* **EXERCISE GOAL**
Recast the entries below, from the line containing "Given: Click sponsor 国泰君安证券股份有限公司" up to and including the final line, as a Markdown table with the columns Row and Text. Number each line and leave out blank lines.

* **SOURCE DATA**
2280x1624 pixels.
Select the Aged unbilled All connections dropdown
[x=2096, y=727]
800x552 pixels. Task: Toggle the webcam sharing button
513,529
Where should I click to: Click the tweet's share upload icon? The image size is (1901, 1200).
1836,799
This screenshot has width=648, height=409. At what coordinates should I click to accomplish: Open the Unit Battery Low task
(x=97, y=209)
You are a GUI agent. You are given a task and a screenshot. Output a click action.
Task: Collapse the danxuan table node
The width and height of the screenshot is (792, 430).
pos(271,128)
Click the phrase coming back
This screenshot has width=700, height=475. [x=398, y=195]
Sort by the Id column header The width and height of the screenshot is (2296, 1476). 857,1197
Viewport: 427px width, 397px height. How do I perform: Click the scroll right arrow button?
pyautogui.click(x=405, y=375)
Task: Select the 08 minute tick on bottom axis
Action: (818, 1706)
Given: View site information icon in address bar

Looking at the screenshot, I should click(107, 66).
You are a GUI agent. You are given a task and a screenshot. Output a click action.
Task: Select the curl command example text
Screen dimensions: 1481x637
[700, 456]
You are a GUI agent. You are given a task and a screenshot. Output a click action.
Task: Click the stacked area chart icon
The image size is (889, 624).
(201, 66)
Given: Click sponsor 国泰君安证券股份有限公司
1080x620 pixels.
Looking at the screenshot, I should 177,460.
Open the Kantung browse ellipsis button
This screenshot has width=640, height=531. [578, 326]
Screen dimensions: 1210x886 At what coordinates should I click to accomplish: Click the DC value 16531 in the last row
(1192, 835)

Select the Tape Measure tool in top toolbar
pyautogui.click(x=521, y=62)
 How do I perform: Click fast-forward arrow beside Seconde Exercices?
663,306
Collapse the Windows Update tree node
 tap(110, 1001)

* **COMPLETE OUTPUT**
| Row | Text |
|---|---|
| 1 | Given: Click sponsor 国泰君安证券股份有限公司 |
| 2 | 1080x620 pixels. |
| 3 | Looking at the screenshot, I should 177,460. |
| 4 | Open the Kantung browse ellipsis button |
| 5 | This screenshot has width=640, height=531. [578, 326] |
| 6 | Screen dimensions: 1210x886 At what coordinates should I click to accomplish: Click the DC value 16531 in the last row |
| 7 | (1192, 835) |
| 8 | Select the Tape Measure tool in top toolbar |
| 9 | pyautogui.click(x=521, y=62) |
| 10 |  How do I perform: Click fast-forward arrow beside Seconde Exercices? |
| 11 | 663,306 |
| 12 | Collapse the Windows Update tree node |
| 13 |  tap(110, 1001) |